BEGIN Provided passage
The following are the top stories in the Maltese and overseas press.

Times of Malta reports how Brussels is seeking clarifications on Malta's Budget. 

l-orizzont says the cost of living has been the lowest in 30 years. It was announced yesterday that the cost of living increase in the Budget will be 58c.

In-Nazzjon and the Malta Independent lead with the approval of the Juncker European Commission by the European Parliament.

The overseas press

Canadian Prime Minister Stephen Harper has said his country would not be intimidated by the two attacks that killed two soldiers this week, adding that security agencies would do everything needed to counter threats to the country. Globe & Mail reports that in a brief address to the nation, Harper said it would become clear in days to come whether the man who launched a gun attack on parliament – and whom he called “a terrorist” – was acting alone or had accomplices.

Toronto Star says the gunman, whose name was on a terror watch list, the Canadian soldier near parliament at the National War Memorial and attempted to storm Canada’s parliament before being gunned down in turn by the assembly’s sergeant-at-arms. Shots were also fired at a nearby shopping mall. All three sites – the National War Memorial, parliament and the shopping centre – are within a mile from each other. The police are looking for as many as two other suspects.

The Jerusalem Post reports a baby died and eight other people were injured when a Palestinian drove his car at a group of pedestrians at a Jerusalem light railway stop. The police shot the driver as he fled. Adbel-Rahman Shaloudi, 21, a Palestinian man of East Jerusalem, later died of his injuries. Police described the actions of the driver a “terrorist attack”.
END Provided passage
Problems to solve:
1. Summarize the press review in two sentences.
2. Write the next paragraph of the press review, picking up after its item on the Jerusalem light railway attack.
The material is separate from the press review.
BEGIN Collected material
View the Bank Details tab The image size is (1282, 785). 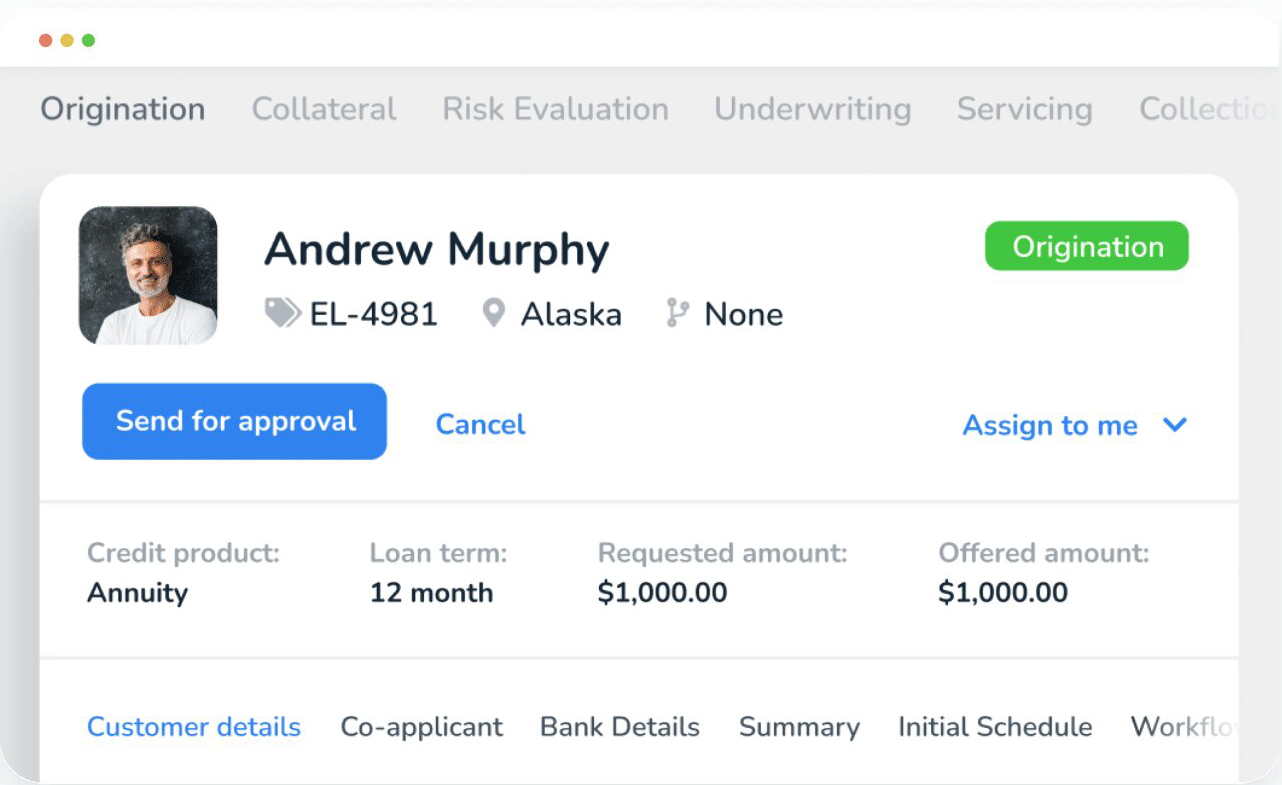[x=620, y=727]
END Collected material
Solved tasks:
1. Times of Malta reports that Brussels is seeking clarifications on Malta's Budget, l-orizzont says the cost of living has been the lowest in 30 years, and In-Nazzjon and the Malta Independent lead with the European Parliament's approval of the Juncker European Commission. Overseas, Canadian Prime Minister Stephen Harper said Canada would not be intimidated by two attacks that killed two soldiers, and the Jerusalem Post reports that a baby died and eight other people were injured when a Palestinian drove his car at pedestrians at a Jerusalem light railway stop.

2.
Associated Press says an unidentified man was in the custody after he climbed over the White House fence and was swiftly apprehended on the North Lawn by uniformed Secret Service agents and their dogs. The incident came about a month after a previous White House fence jumper sprinted across the same lawn, past armed uniformed agents and entered the mansion before he was felled in the ceremonial East Room and taken into custody.

AFP reports violence, including a suicide attack at a security checkpoint, killed at least 11 people on Wednesday in Benghazi. The latest bloodshed brings to 110 the death toll in Benghazi since former general Khalifa Haftar launched on an assault last week supported by the army against Islamist fighters who seized the eastern city in July.

CNN says a US federal jury has found four Blackwater security guards guilty of killing 14 Iraqis in a square in Baghdad in 2007. One former guard was found guilty of murder with three others guilty of voluntary manslaughter. A further 17 Iraqis were injured as the private contractors opened fire to clear the way for a US convoy. The shootings sparked international outrage and a debate over the role of defence contractors in warfare.

Le Soir reports the EU’s incoming chief Jean-Claude Juncker vowed to unveil a huge growth investment package before Christmas but also promised to enforce budget rules as lawmakers voted in his new team. In his keynote address to the European Parliament before it voted on whether to approve the 28-member commission, Juncker called on legislators to back his 300-billion-euro investment package to boost the economy and create employment.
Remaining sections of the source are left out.